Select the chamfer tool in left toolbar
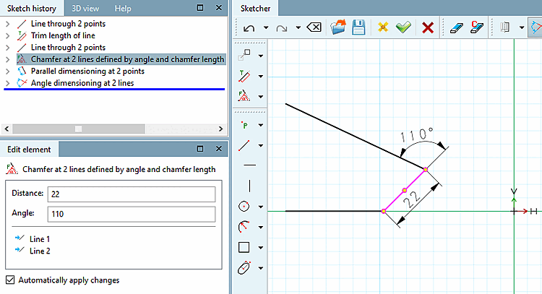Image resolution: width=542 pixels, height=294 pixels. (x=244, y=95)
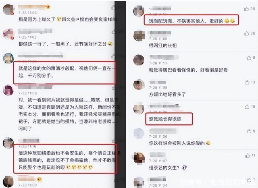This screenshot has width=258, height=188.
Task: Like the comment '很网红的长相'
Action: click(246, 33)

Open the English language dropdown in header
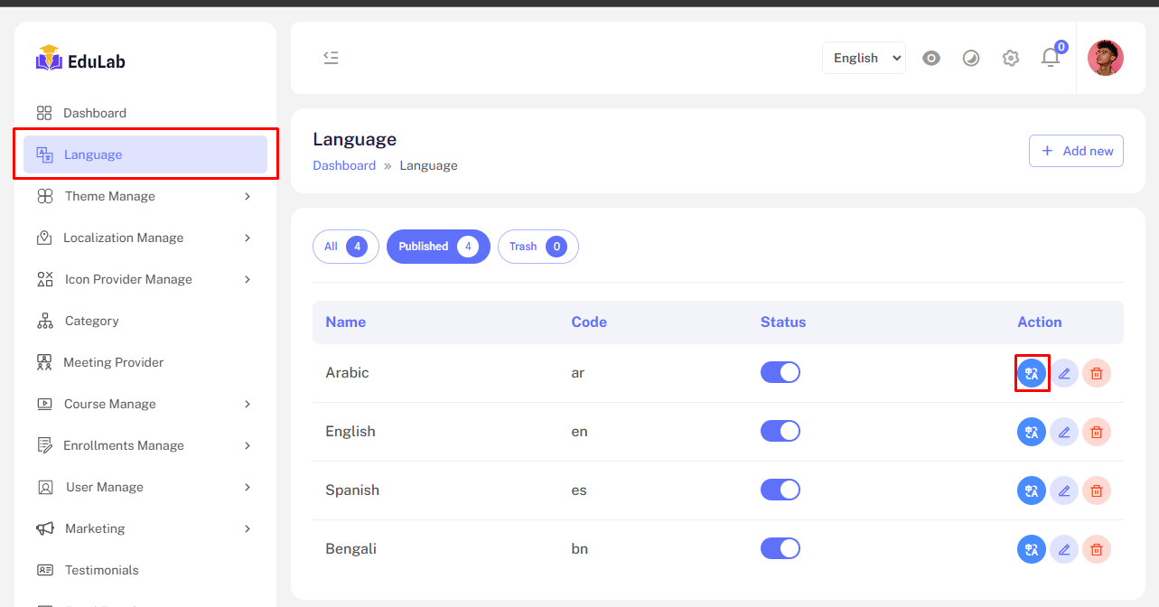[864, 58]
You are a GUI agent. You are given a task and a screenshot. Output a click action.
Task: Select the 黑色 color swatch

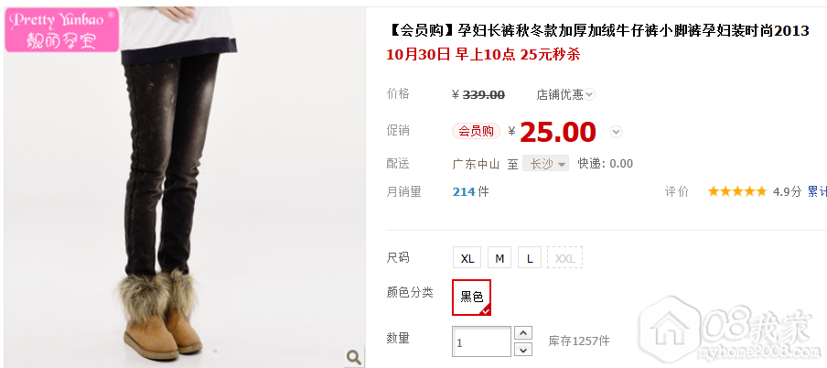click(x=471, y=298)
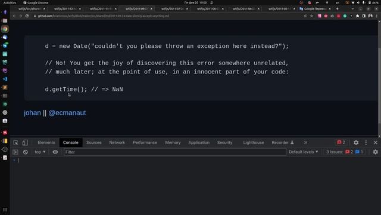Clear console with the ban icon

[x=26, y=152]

PROBLEM DESCRIPTION:
When a picture appears among the entries, skip it; transcribe everything else exactly.

ANSWER AREA:
Select the chamfer tool in left toolbar
Image resolution: width=542 pixels, height=294 pixels. (x=244, y=95)
This screenshot has width=258, height=188.
Task: Like the comment '很网红的长相'
Action: click(246, 33)

Open the English language dropdown in header
[864, 58]
You are a GUI agent. You are given a task and a screenshot. Output a click action.
Task: Select the 黑色 color swatch

click(x=471, y=298)
Clear console with the ban icon

[x=26, y=152]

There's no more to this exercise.